> _SCHRIFTLICHE AUFGABE A_:
Tausche in den Datensätzen im Abschnitt von der Zeile mit „The width and“ bis zum Ende der Datensätze „red“ gegen „green“ aus. Gib nur diese Zeilen sonst unverändert und ohne die Bilder wieder.

> _TEXTAUSZUG_:
Wie wäre es, den rastlosen Händen etwas anderes zu tun zu geben, als nebenbei sinnlos auf Social Media-Kanälen zu surfen? Etwas, das mit ein wenig Übung quasi nebenbei stattfinden kann? Dessen Resultate hübsch anzusehen und/oder nützlich sind? Die folgenden Vorschläge sind für diejenigen Menschen unter uns, die eben nicht einfach stillsitzen und entspannen können:

Stricken kann – von den anfänglichen Schwierigkeiten mit zu engen Maschen und unkooperativer Wolle einmal abgesehen – einen nahezu meditativen Zustand hervorrufen. Für absolute Anfänger*innen wie mich reicht schon das Wiederholen rechter Maschen aus, um für Beschäftigung und ein ungekanntes Erfolgserlebnis zu sorgen, was durch die Herstellung eines anfangs recht unförmigen Lappens hervorgerufen wird. Startprobleme können dank Schritt-für-Schritt-Anleitungen auf YouTube oder mithilfe von in die Strickkunst eingeweihten Freund*innen oder Familienangehörigen überwunden werden. Unternehmen wie We are Knitters oder Wool and the Gang haben, für Neulinge und alte Hasen gleichermaßen, Sets in petto, die von der Anleitung über die Nadeln bis hin zur für das ausgewählte Strickprojekt benötigten Wolle alles bereithalten. Natürlich kann auch der lokale Handarbeitsladen unterstützt werden, denn dort gibt es garantiert zusätzlich zu den benötigten Utensilien wertvolle Tipps gratis dazu. Außerdem ist Stricken unglaublich gemütlich, passt wunderbar in die kalte Jahreszeit und ein selbst hergestellter Schal ist etwas ganz Besonderes – und ein tolles Weihnachtsgeschenk!

> _SCHRIFTLICHE AUFGABE B_:
Fasse den Textauszug über das Stricken in zwei Sätzen zusammen.

Daten zu Klickzielen
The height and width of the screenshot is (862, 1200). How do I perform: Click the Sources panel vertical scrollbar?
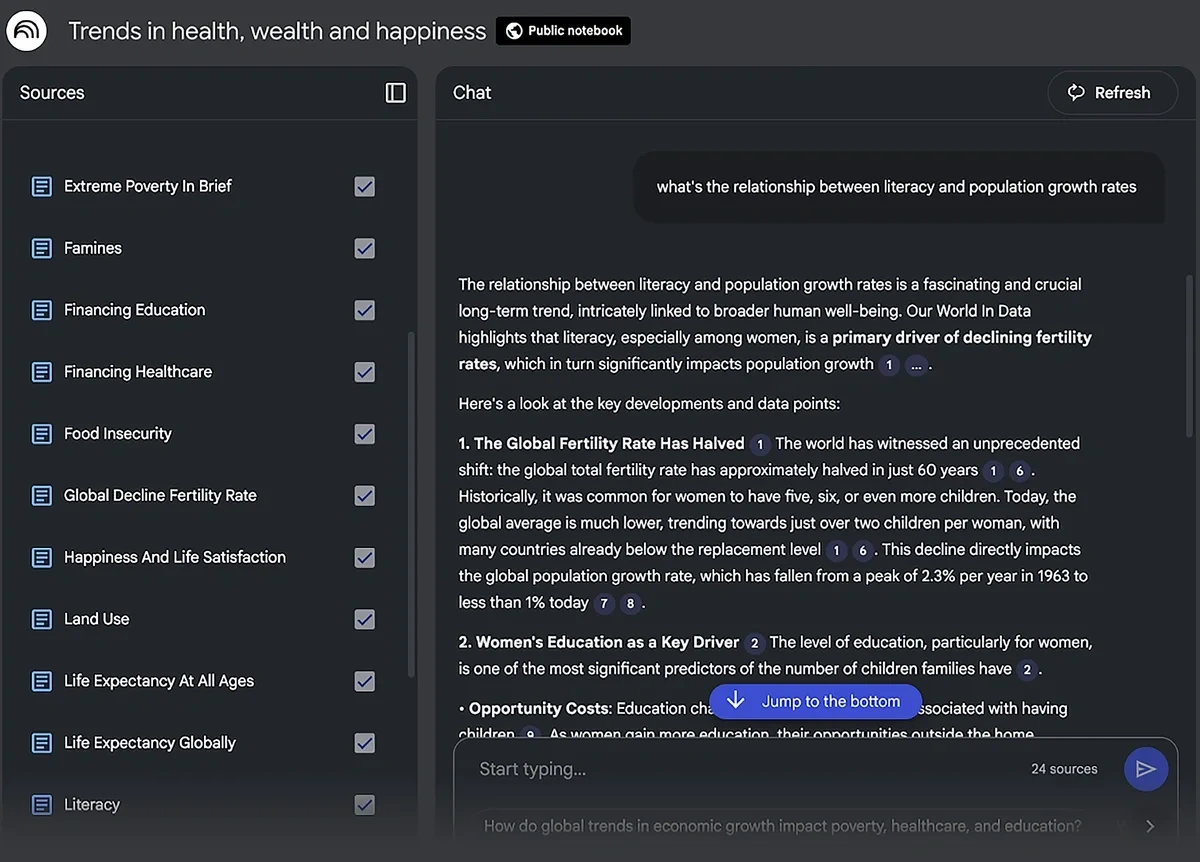pos(411,500)
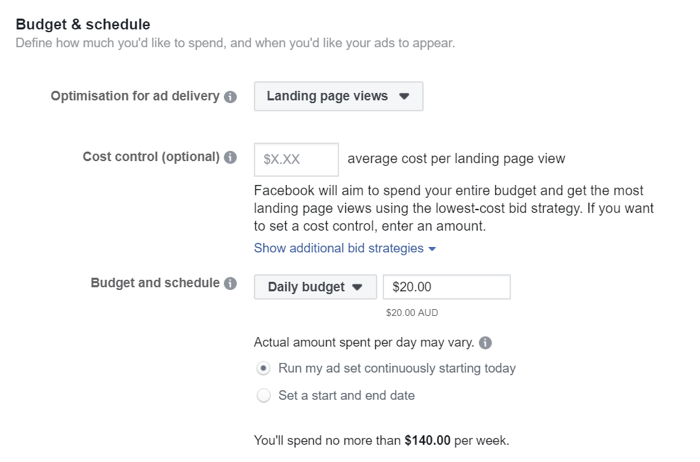Click the 'Budget and schedule' row label
The height and width of the screenshot is (462, 700).
point(155,283)
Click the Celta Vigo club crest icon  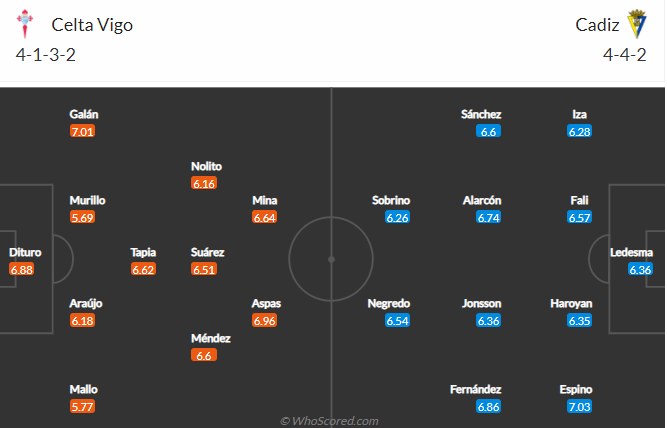click(x=25, y=24)
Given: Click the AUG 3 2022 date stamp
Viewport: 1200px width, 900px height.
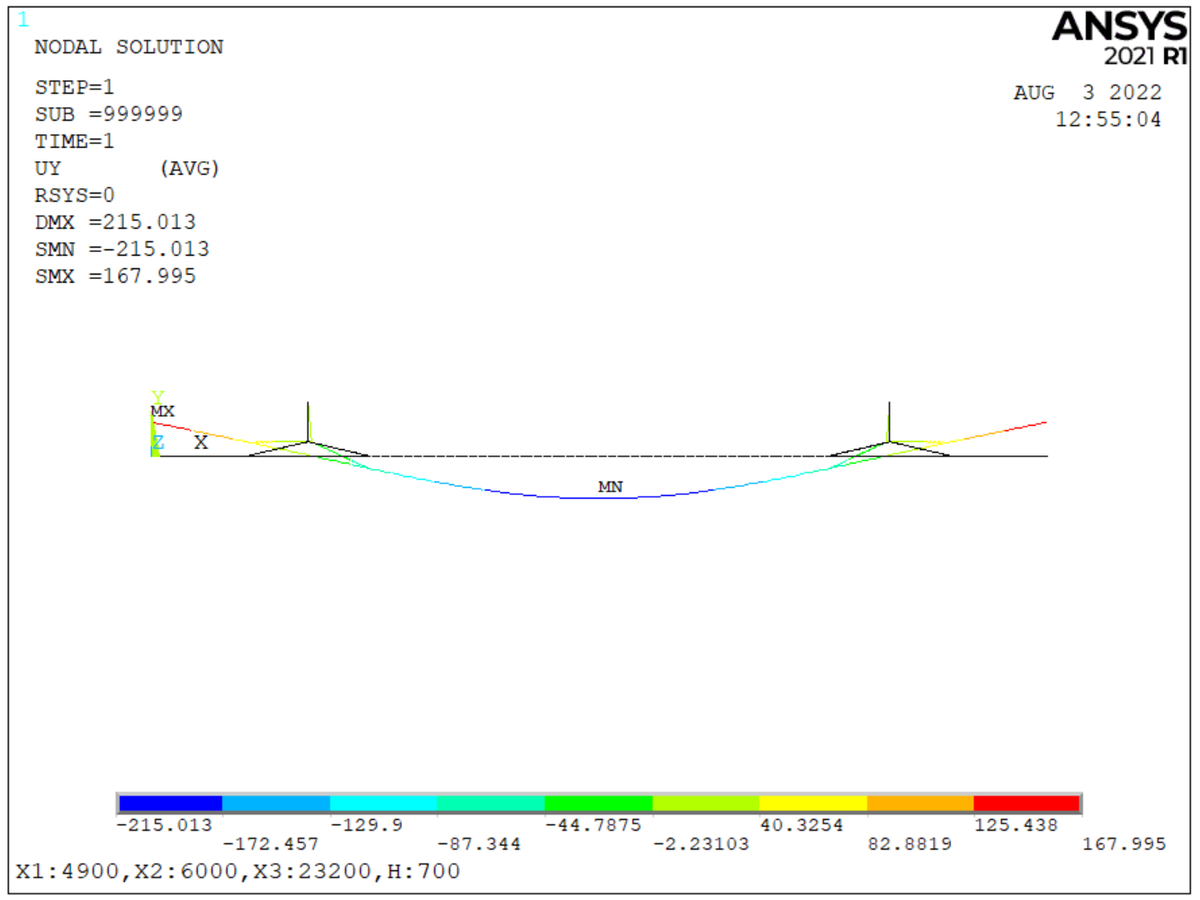Looking at the screenshot, I should coord(1087,93).
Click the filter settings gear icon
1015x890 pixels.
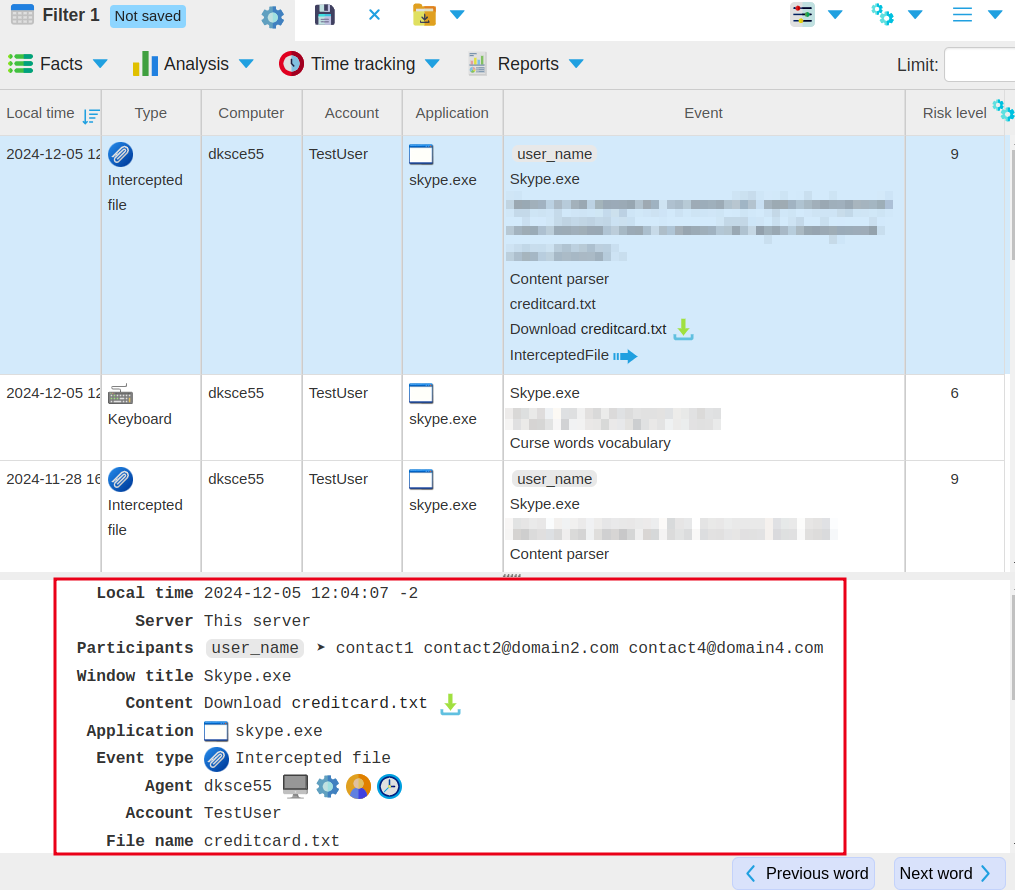[272, 17]

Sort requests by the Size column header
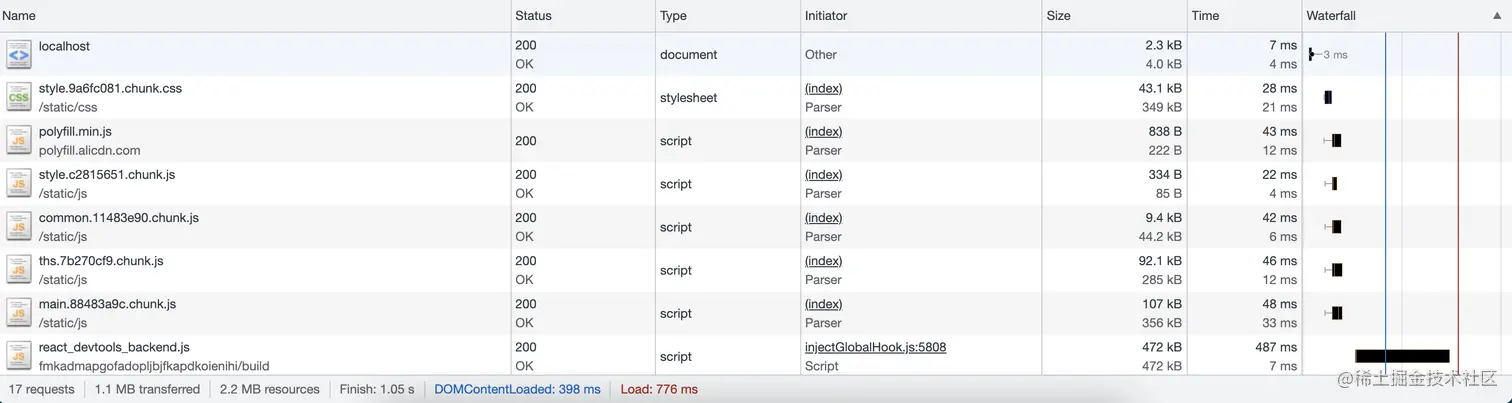coord(1058,16)
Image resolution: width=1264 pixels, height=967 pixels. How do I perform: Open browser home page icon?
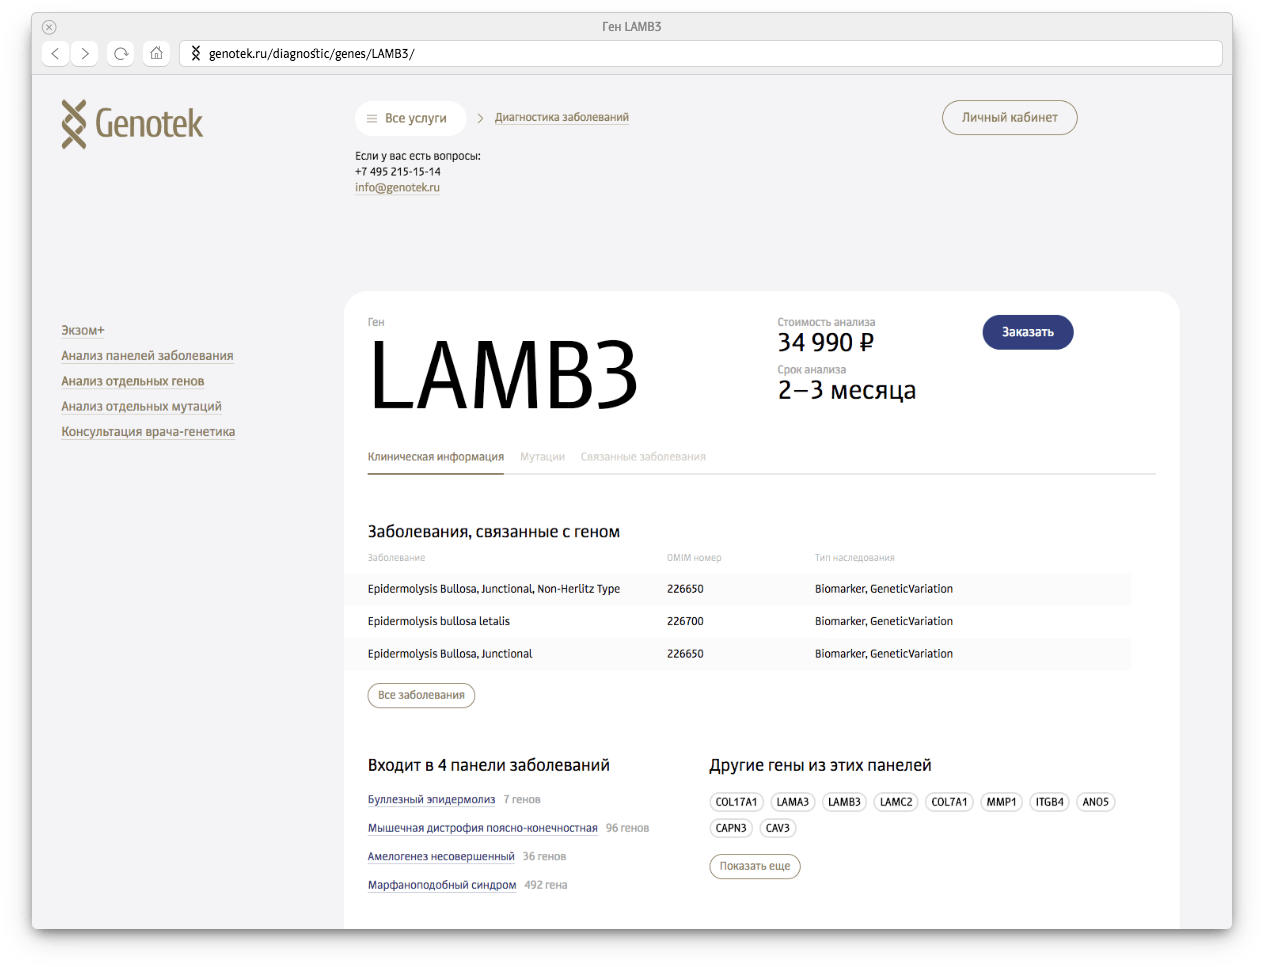(156, 53)
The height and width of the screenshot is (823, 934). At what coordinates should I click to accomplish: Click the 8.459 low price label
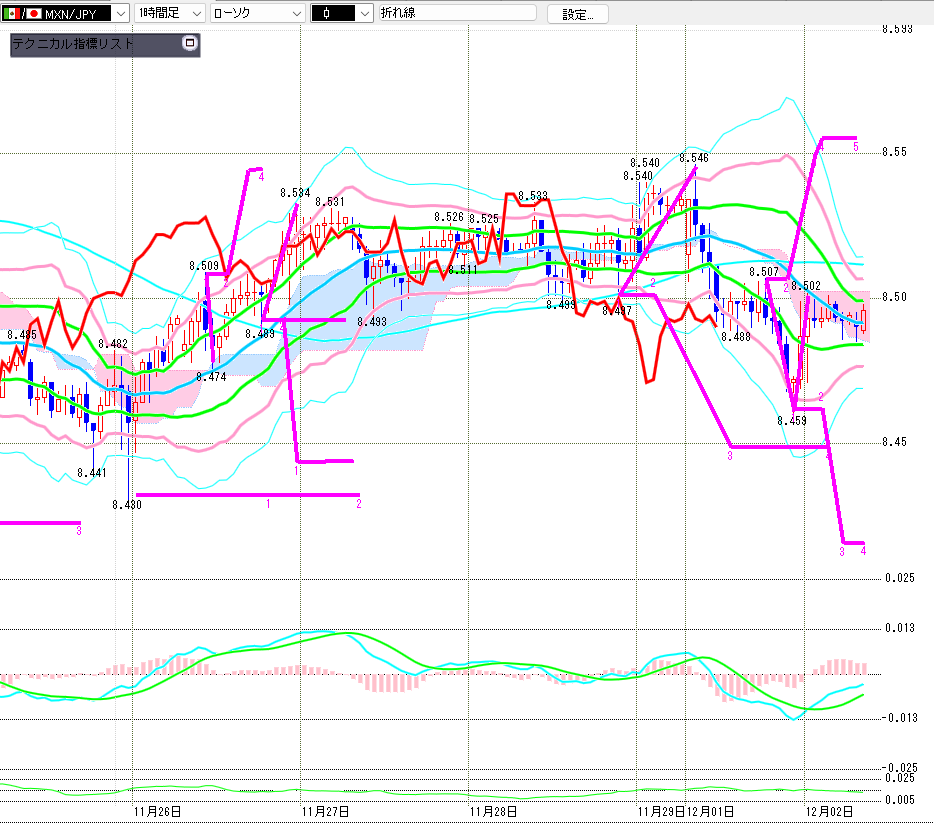click(x=791, y=421)
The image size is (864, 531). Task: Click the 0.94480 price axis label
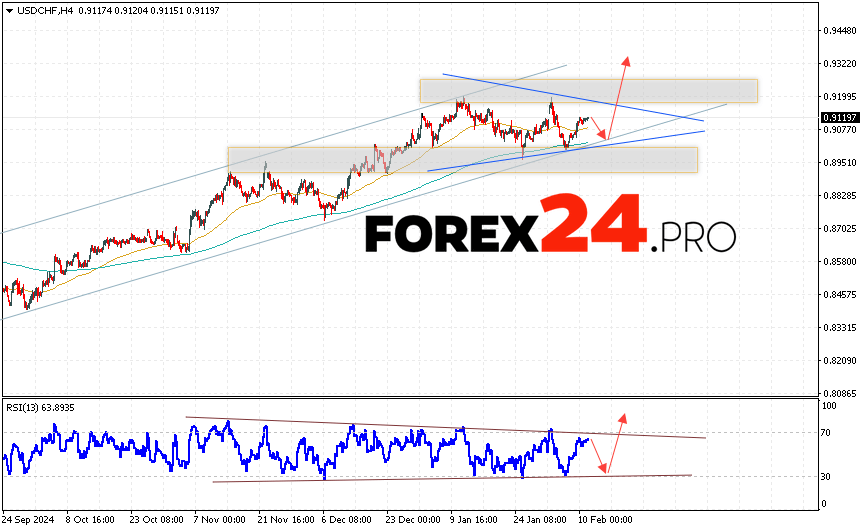click(x=838, y=30)
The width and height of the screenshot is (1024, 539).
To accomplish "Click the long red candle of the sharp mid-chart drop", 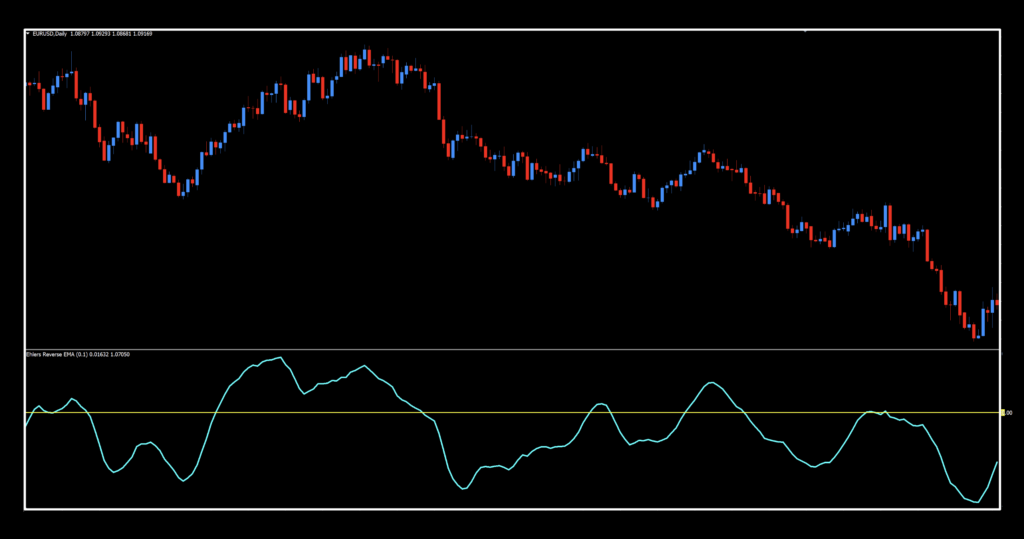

> _LÖSUNG A_:
The width and height of the screenshot is (1024, 539).
To accomplish "Click the long green candle of the sharp mid-chart drop", 

> _LÖSUNG B_:
Der Textauszug schlägt Menschen, die nicht stillsitzen können, Stricken als Beschäftigung für die Hände statt sinnlosen Surfens auf Social-Media-Kanälen vor, das nach anfänglichen Schwierigkeiten einen nahezu meditativen Zustand hervorrufen kann. Beim Einstieg helfen Anleitungen auf YouTube, kundige Freund*innen oder Familienangehörige, Sets von Unternehmen wie We are Knitters oder Wool and the Gang sowie der lokale Handarbeitsladen, und ein selbst gestrickter Schal ist ein tolles Weihnachtsgeschenk.